# Problem to work on
Every record is to be transcribed exactly as written.
───── Provided records
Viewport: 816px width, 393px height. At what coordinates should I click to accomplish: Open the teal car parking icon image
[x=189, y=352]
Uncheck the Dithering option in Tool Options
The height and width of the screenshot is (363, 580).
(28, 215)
──────────
# Answer space
Viewport: 816px width, 393px height. At what coordinates should I click to accomplish: Open the teal car parking icon image
[x=189, y=352]
Uncheck the Dithering option in Tool Options
The height and width of the screenshot is (363, 580).
(28, 215)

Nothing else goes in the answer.